METHODS: We performed a retrospective analysis of the AMTRAC (Aortic+Mitral Transcatheter Valve) registry, including 3766 patients with severe aortic stenosis who underwent transcatheter aortic valve implantation across 16 centers mainly in Europe (2013-2024). Patients were stratified into three groups of low, high, or very high based on their AVCS. The primary end point was 3-year mortality. Secondary end points included periprocedural outcomes (Valve Academic Research Consortium-3) and posttranscatheter aortic valve implantation hemodynamics.
RESULTS: Patients with low AVCS more frequently presented with low-gradient aortic stenosis and advanced New York Heart Association classes. At 3 years, mortality displayed a bimodal pattern in association with AVCS spectrum: 30.5% in the low, 26.5% in the high, and 31.3% in the very-high AVCS group (P<0.05). Paravalvular leak greater than moderate increased with AVCS severity (0.5%, 0.9%, 1.9%, for low, high, and very-high AVCS, respectively; P<0.01). The risk for stroke and permanent pacemaker implantation were also higher in the very-high AVCS group compared with the low/high AVCS groups (stroke: 4.1%, 1.4%, 2.4%; permanent pacemaker: 21.2%, 14.7%, 14.2%; for very-high, low, high, respectively; P<0.05 for both).

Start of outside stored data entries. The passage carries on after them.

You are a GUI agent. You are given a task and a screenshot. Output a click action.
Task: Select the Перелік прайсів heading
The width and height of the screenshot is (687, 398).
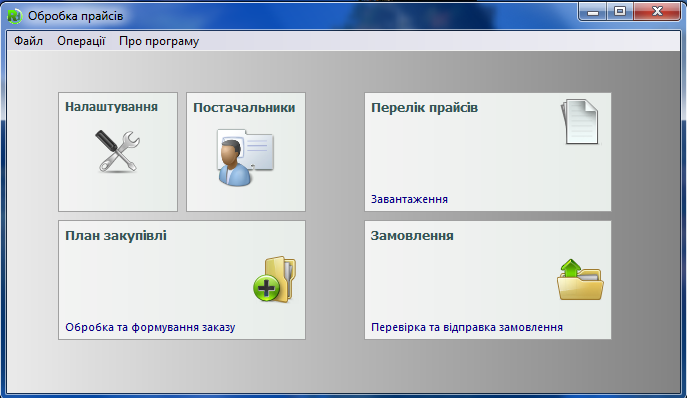424,107
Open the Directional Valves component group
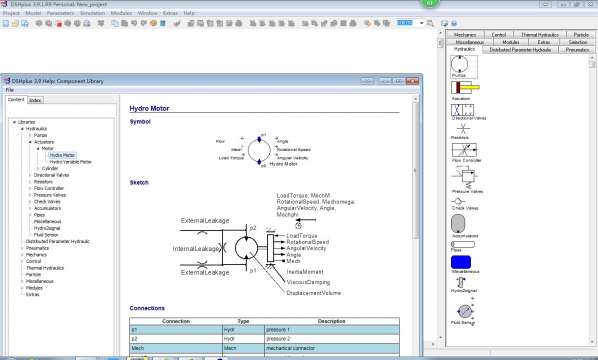 click(463, 110)

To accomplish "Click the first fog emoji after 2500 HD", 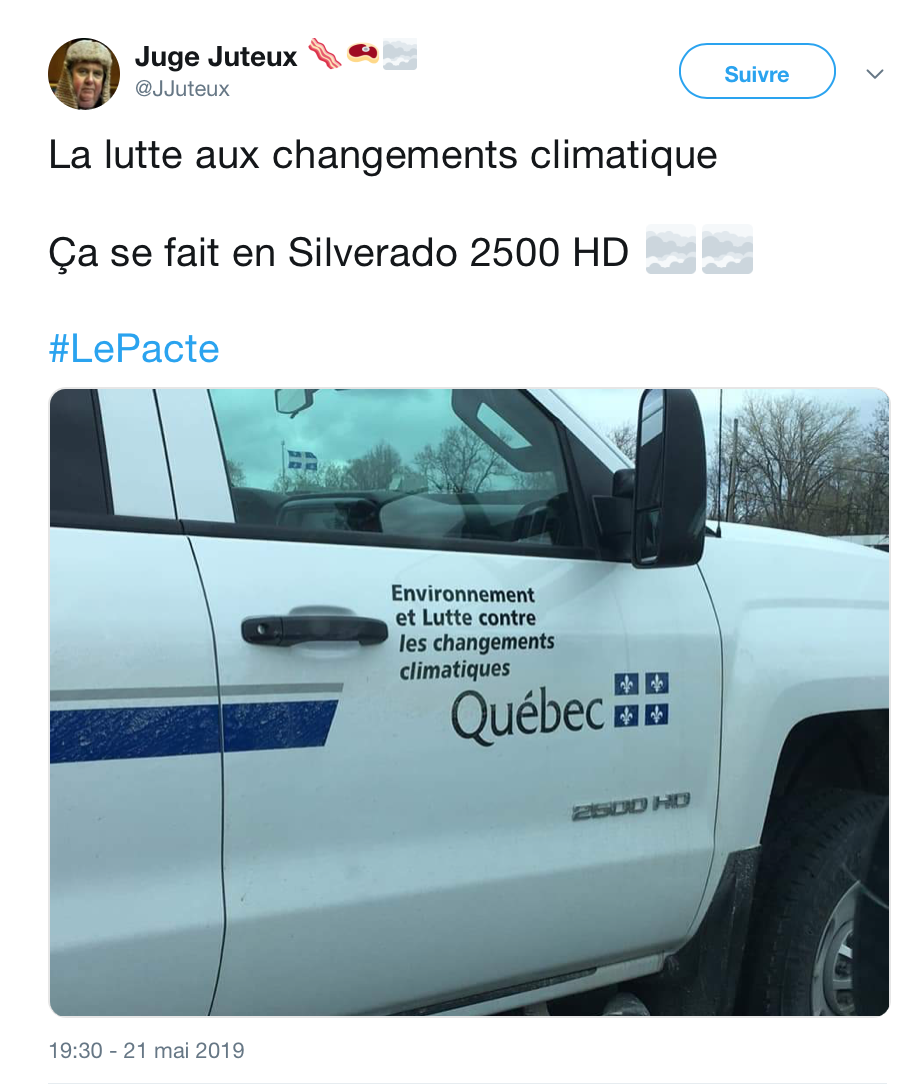I will coord(671,250).
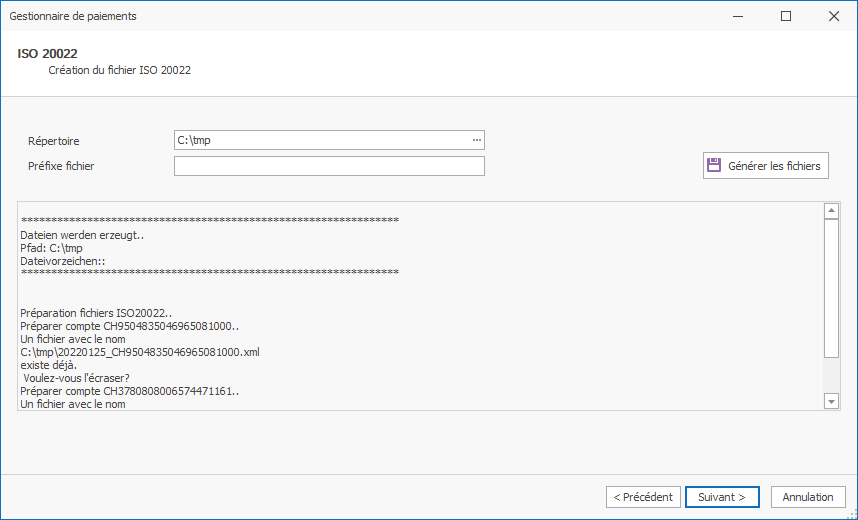Cancel the wizard with Annulation
Screen dimensions: 858x520
coord(808,497)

CONCLUSIONS: Low AVCS defines a unique phenotype marked by predominant fibrosis, advanced symptoms, and increased mortality despite fewer procedural complications. In contrast, very-high AVCS is linked to higher procedural risk, more bicuspid valves, and increased mortality. These insights challenge calcification-based criteria and support incorporating fibrosis assessment into treatment strategies.